Option Pricing under Randomised GBM Models
Author(s) -
Giuseppe Campolieti,
H. Katô,
Roman N. Makarov
Publication year - 2021
Publication title -
review of business and economics studies
Language(s) - English
Resource type - Journals
eISSN - 2311-0279
pISSN - 2308-944X
DOI - 10.26794/2308-944x-2021-9-3-7-26
Subject(s) - black–scholes model , mathematics , valuation of options , sabr volatility model , stochastic volatility , econometrics , implied volatility , geometric brownian motion , volatility (finance) , mathematical economics , economics , economy , diffusion process , service (business)
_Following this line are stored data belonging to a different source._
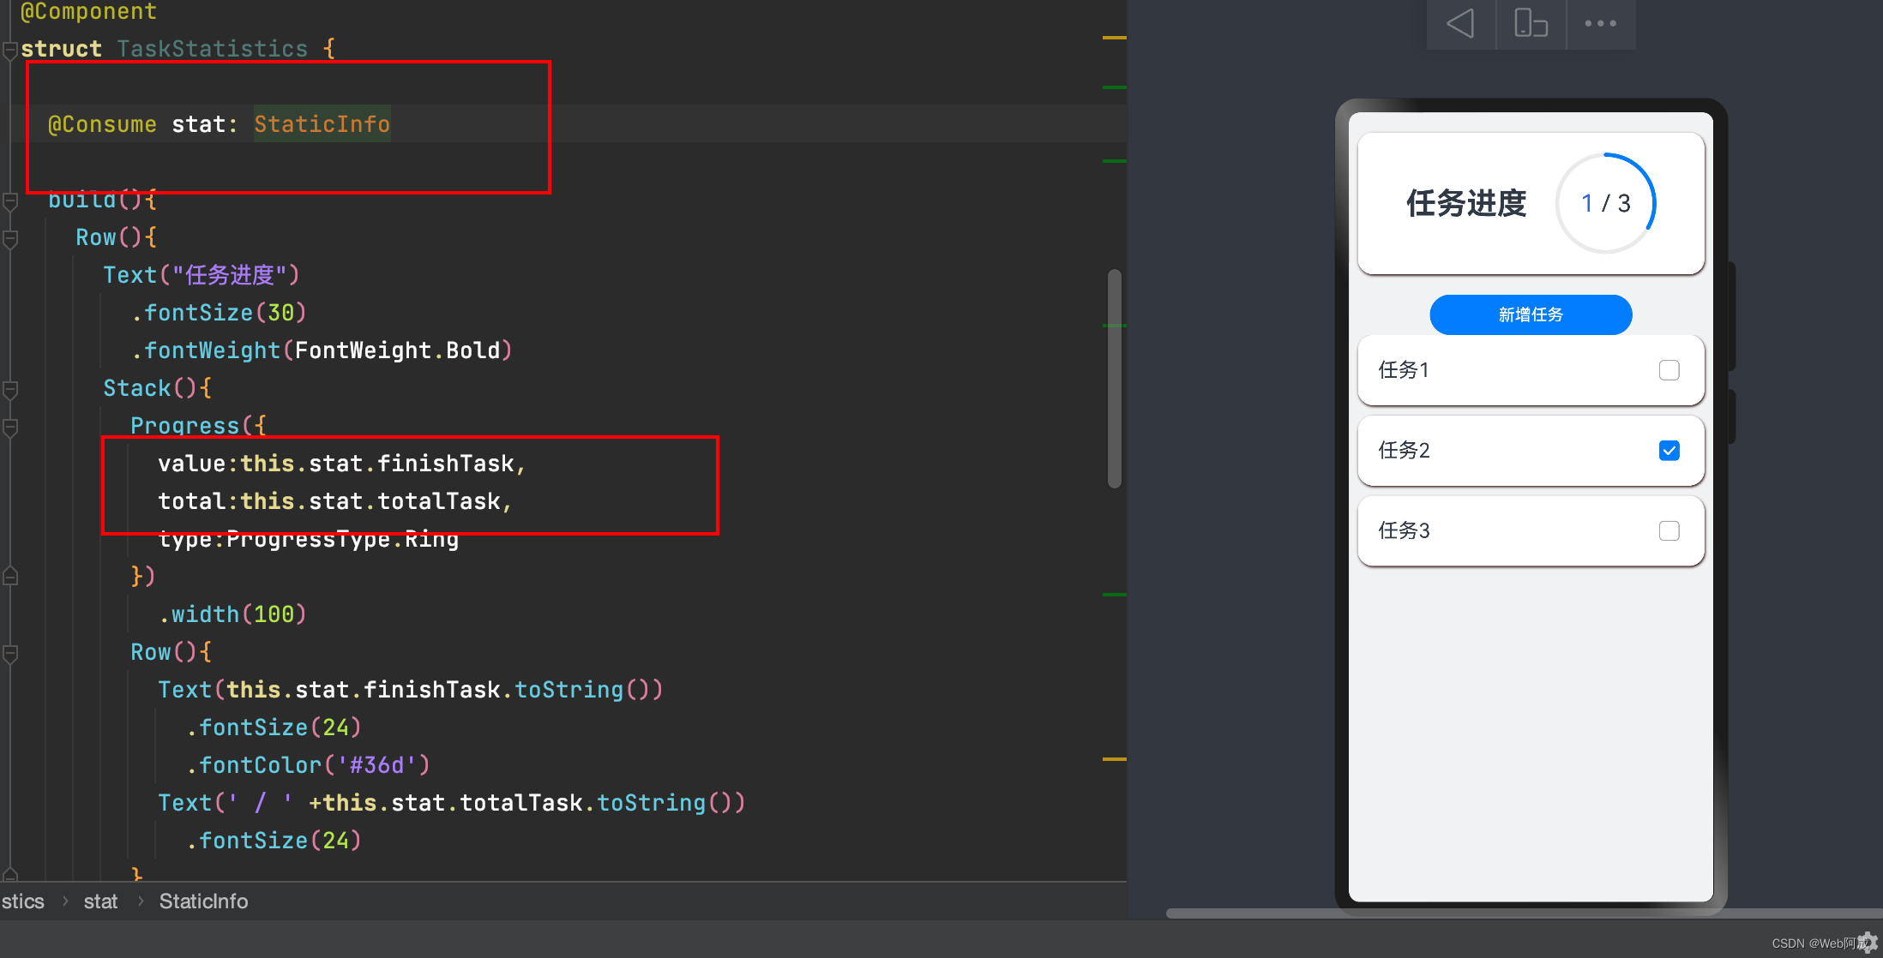The height and width of the screenshot is (958, 1883).
Task: Click the 新增任务 button
Action: 1531,314
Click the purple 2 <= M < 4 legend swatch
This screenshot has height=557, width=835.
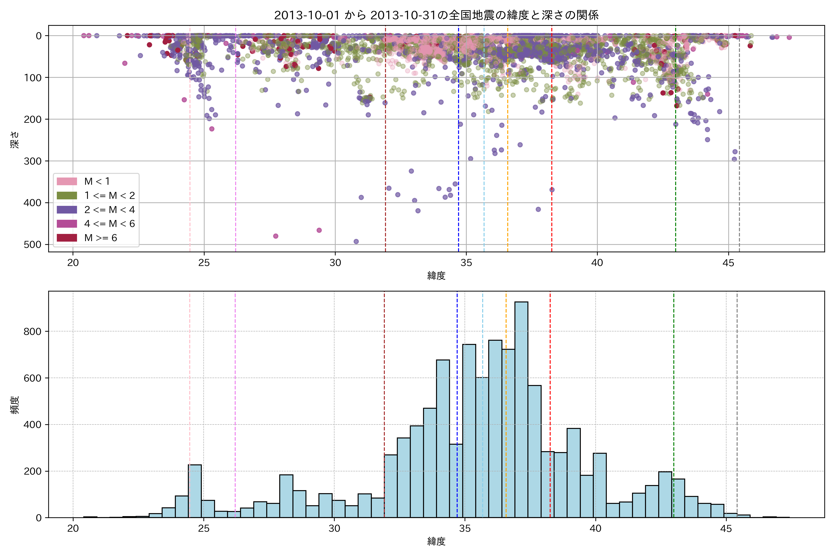tap(67, 210)
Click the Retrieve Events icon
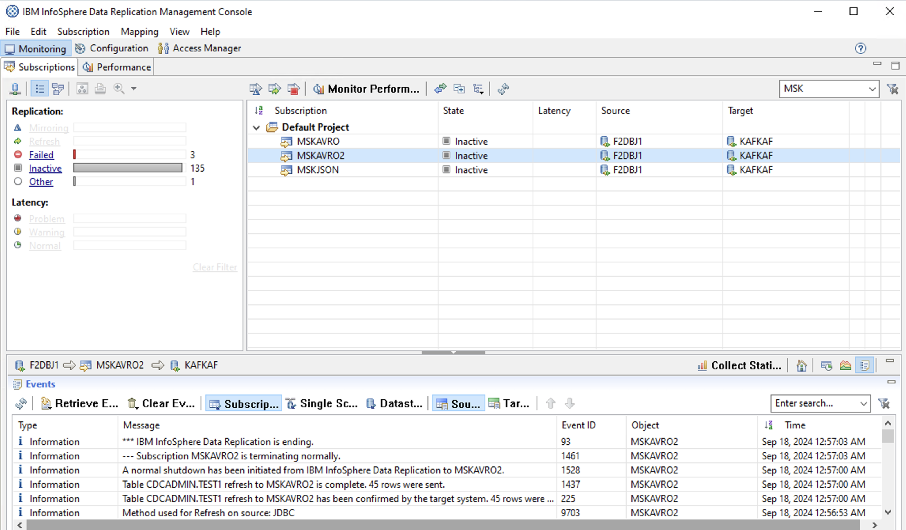 [x=46, y=404]
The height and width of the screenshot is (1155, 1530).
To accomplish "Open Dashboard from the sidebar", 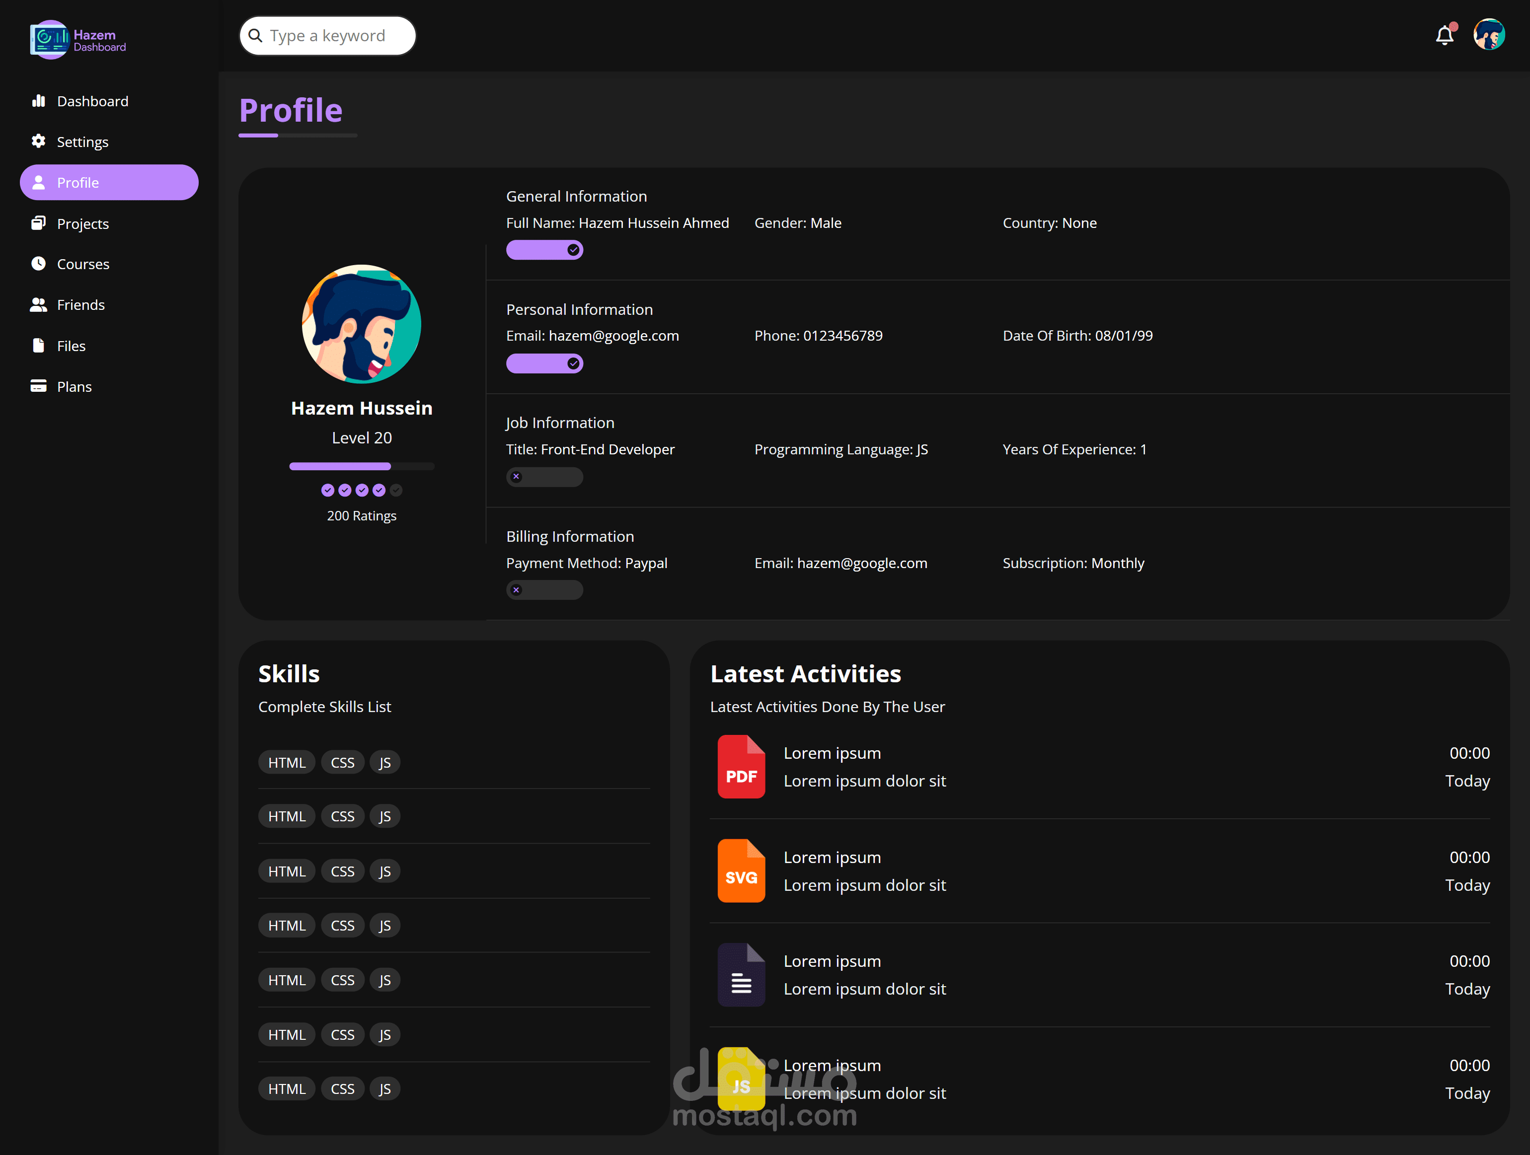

By employing a randomisation procedure on the variance parameter of the standard geometric Brownian motion (GBM) model, we construct new families of analytically tractable asset pricing models. In particular, we develop two explicit families of processes that are respectively referred to as the randomised gamma (G) and randomised inverse gamma (IG) models, both characterised by a shape and scale parameter. Both models admit relatively simple closed-form analytical expressions for the transition density and the no-arbitrage prices of standard European-style options whose Black-Scholes implied volatilities exhibit symmetric smiles in the log-forward moneyness. Surprisingly, for integer-valued shape parameter and arbitrary positive real scale parameter, the analytical option pricing formulas involve only elementary functions and are even more straightforward than the standard (constant volatility) Black-Scholes (GBM) pricing formulas. Moreover, we show some interesting characteristics of the risk-neutral transition densities of the randomised G and IG models, both exhibiting fat tails. In fact, the randomised IG density only has finite moments of the order less than or equal to one. In contrast, the randomised G density has a finite first moment with finite higher moments depending on the time-to-maturity and its scale parameter. We show how the randomised G and IG models are efficiently and accurately calibrated to market equity option data, having pronounced implied volatility smiles across several strikes and maturities. We also calibrate the same option data to the wellknown SABR (Stochastic Alpha Beta Rho) model.